(Data under study Opens)

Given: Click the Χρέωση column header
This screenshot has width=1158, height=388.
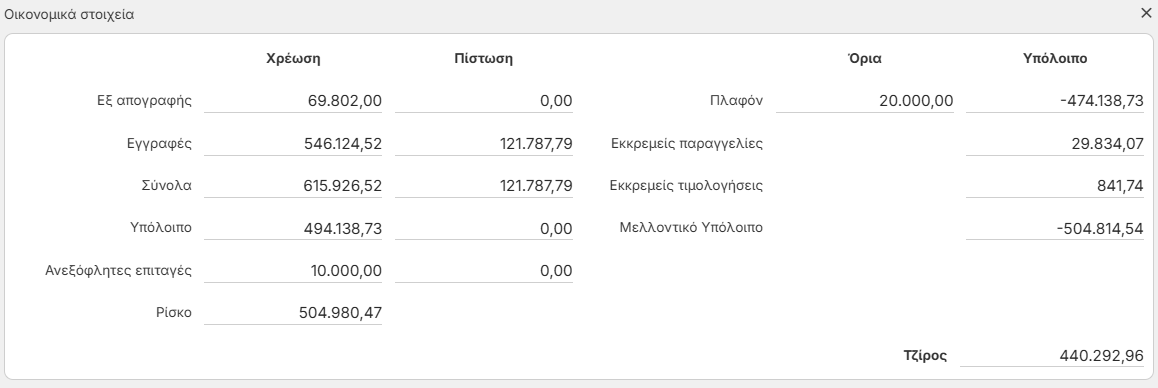Looking at the screenshot, I should (x=293, y=59).
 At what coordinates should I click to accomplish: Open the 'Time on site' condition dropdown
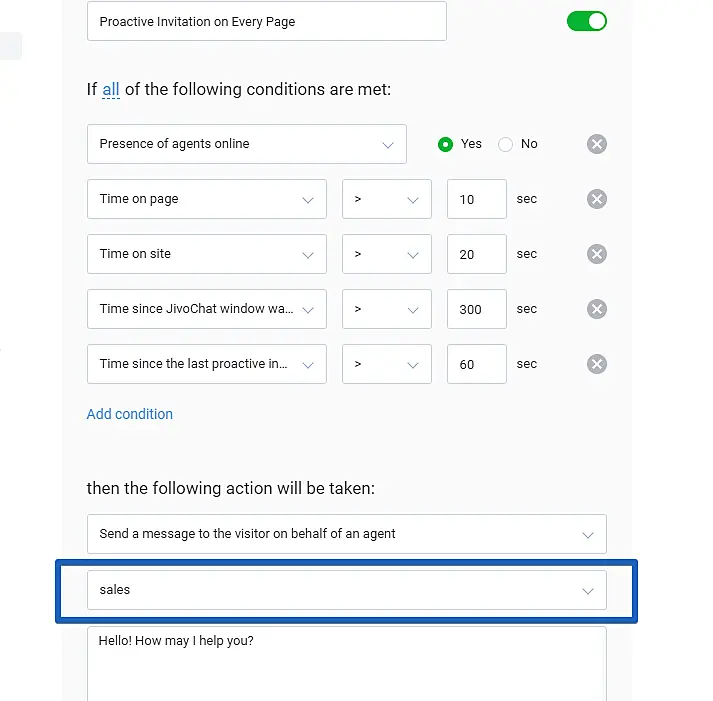(206, 254)
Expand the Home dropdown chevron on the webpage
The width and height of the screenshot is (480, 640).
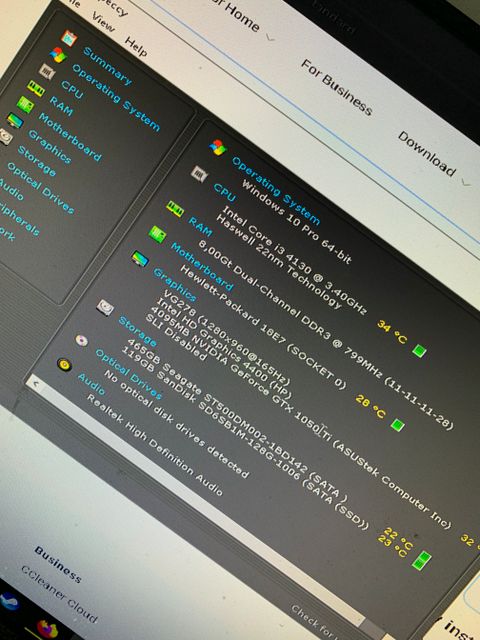(x=270, y=38)
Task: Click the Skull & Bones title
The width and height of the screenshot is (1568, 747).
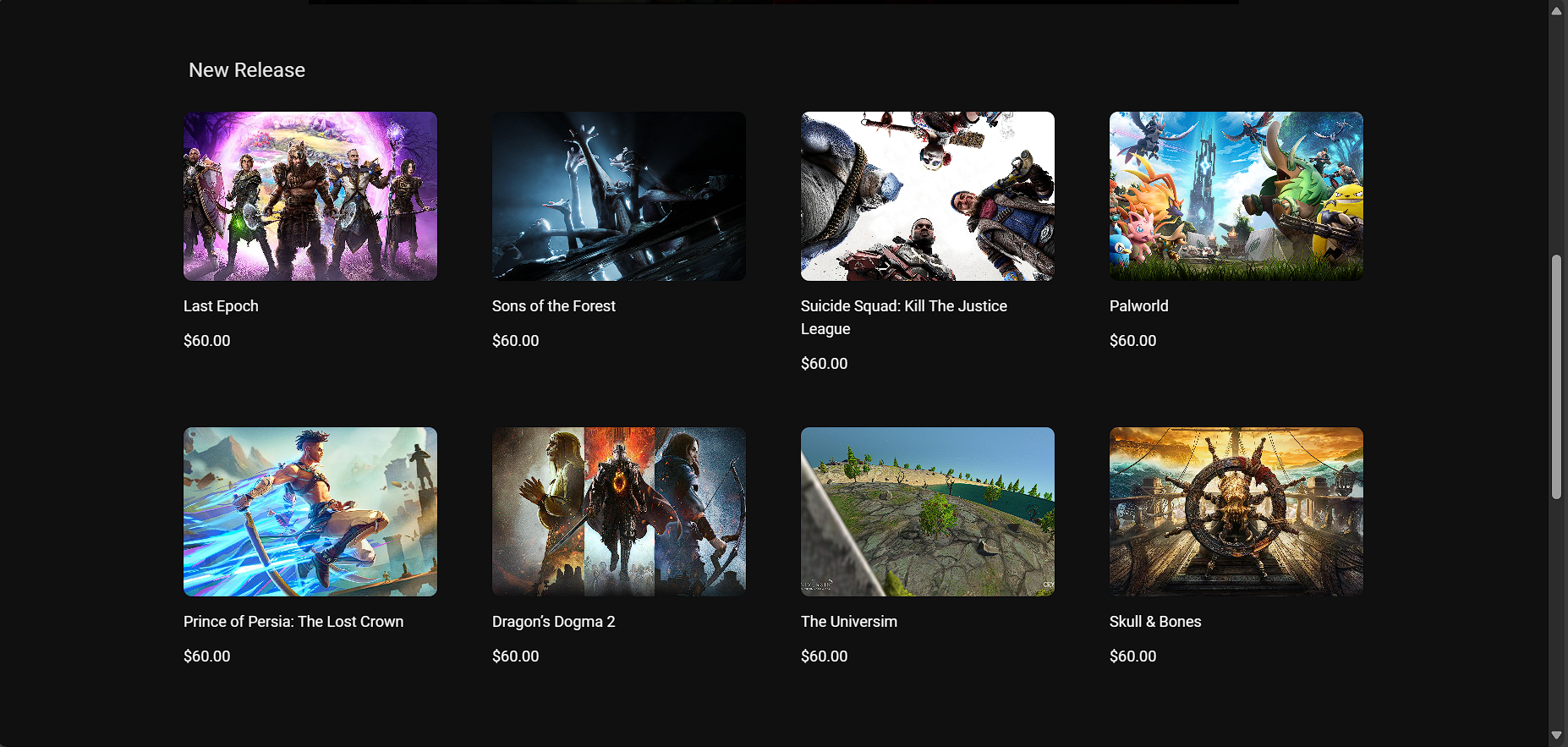Action: 1155,622
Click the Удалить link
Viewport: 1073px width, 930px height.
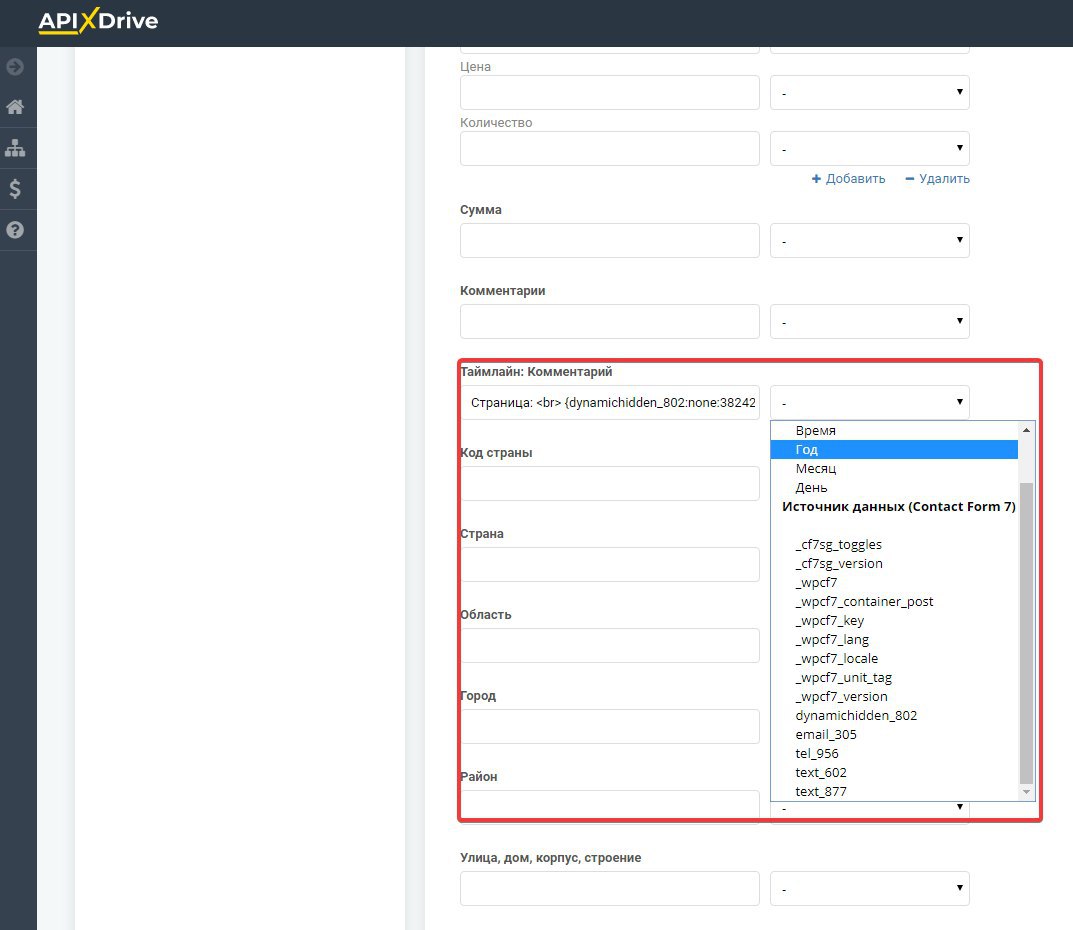coord(937,179)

(Data under study Closes)

Give the listing again word for word. Skip every image.

Given: Click the Χρέωση column header
This screenshot has width=1158, height=388.
Looking at the screenshot, I should (x=293, y=59).
 At what coordinates should I click to accomplish: Open the 'Time on site' condition dropdown
(206, 254)
Expand the Home dropdown chevron on the webpage
The width and height of the screenshot is (480, 640).
(x=270, y=38)
Task: Click the Skull & Bones title
The width and height of the screenshot is (1568, 747).
Action: 1155,622
Click the Удалить link
Viewport: 1073px width, 930px height.
coord(937,179)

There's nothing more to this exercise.